Inaccurate Perceptions

My vision is bad, but my perception is worse.
Early last week I left my tutoring job feeling like a failure.

There was a student who I was struggling to communicate with.  She at one point even directly asked, "Do you understand what I'm saying?"

I didn't really.  I tried to help the best I could, and by the end I thought we were on better footing, but I still left feeling very inadequate and like this woman thought I was a moron.

I told both my husband and mom about how I was feeling.  On Monday, I decided to tell my supervisor about the interaction.  She knew exactly the person I was talking about and told me she had showed up later that week: "She said you were wonderful."

Wonderful?  What?

I was worried she might lodge a complaint.  How had my anxiety caused me to read the situation so inaccurately?

When I messaged my husband about it, he sarcastically feigned shock, replying, "What!?!?! You inaccurately assigned negative aspects to an interaction?!?!?!"

Seriously, though.
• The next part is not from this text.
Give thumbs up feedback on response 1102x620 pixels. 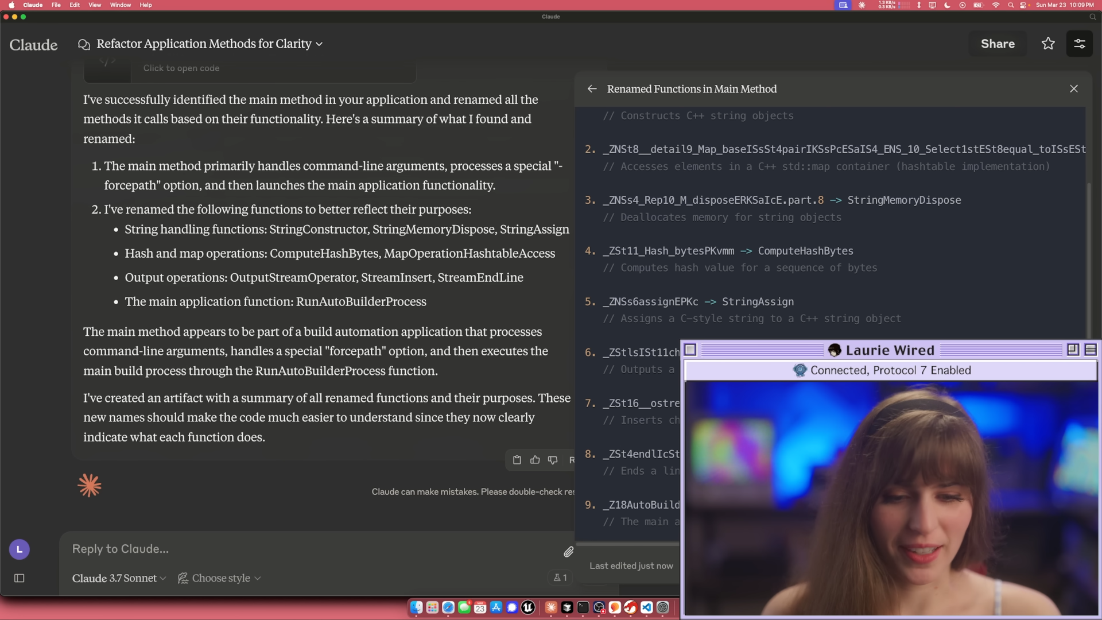point(535,460)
I've always struggled with this negative voice in my head tearing me down and it has gotten worse lately. Worse enough that my therapist brought it up as a point of concern.

But like... where did this bitch inside my head come from?
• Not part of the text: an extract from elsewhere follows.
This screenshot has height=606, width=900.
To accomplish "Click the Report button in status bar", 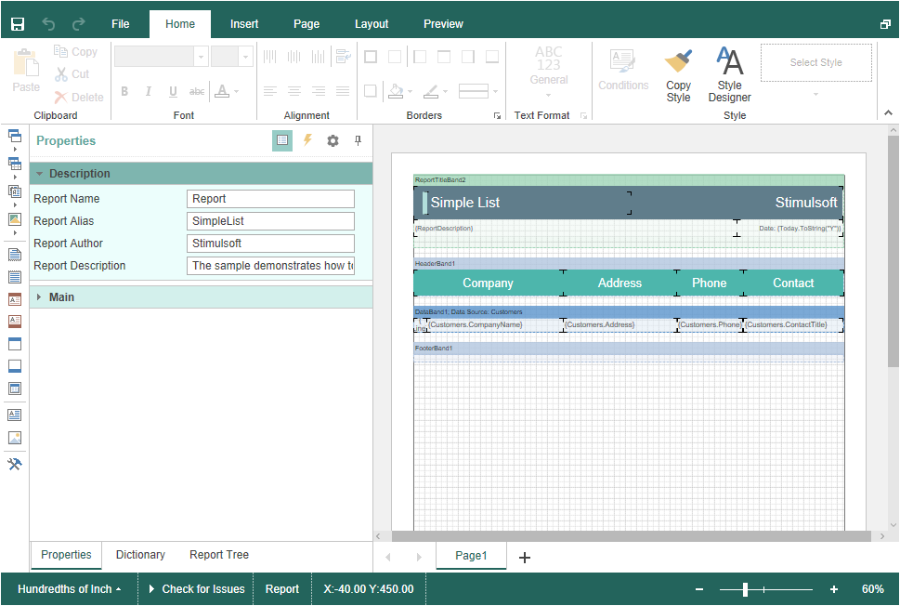I will [x=282, y=589].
I hear her multiple times a day...

You're worthless. You're dumb. You're ugly.
You're old. You're annoying. You're a hypocrite.
You're lazy. You're incompetent. You can't do this.

As I've mentioned before, I had a very blessed childhood. My parents were very supportive and positive. They always told me that I was pretty and smart and funny and good. It's not like my inner voice is replaying ridicule I experienced as a child... so why is my inner voice such a Negative Nancy?

Unfortunately, I'm not sure I'll ever know the answer. From a pragmatic standpoint, it is probably better to focus instead on how to shut her up.

Challenging that voice sometimes feels like trying to see without glasses: Even though from a logical standpoint I know that I'm not seeing clearly, it's hard to ignore the distorted visions in front of me.

But what do you do when you can't see? You use tools to help you.

For actual vision, you get glasses or contact, but for correcting overly negative perceptions, you go to therapy for tools in your mind. The tools may not be as concrete, but learning new ways of thinking can help clear things up.

One of the tools I still need to practice is actually just questioning and considering alternative readings of different situations. Rather than go down the rabbit hole of negativity, I have to question the legitimacy of my negative thoughts, consider different interpretations, and acknowledge the unlikelihood that everything will default to a worst case scenario.

I can't just accept my initial assumptions, because I know my tendency is to go off the deep end into the pool of negativity. But like any change, reprogramming isn't easy.

As usual, it looks like this will be a one-step-at-a-time, definitely-not-overnight path to healing. So, time to put one foot in front of the other and get moving - especially as the voice says I can't.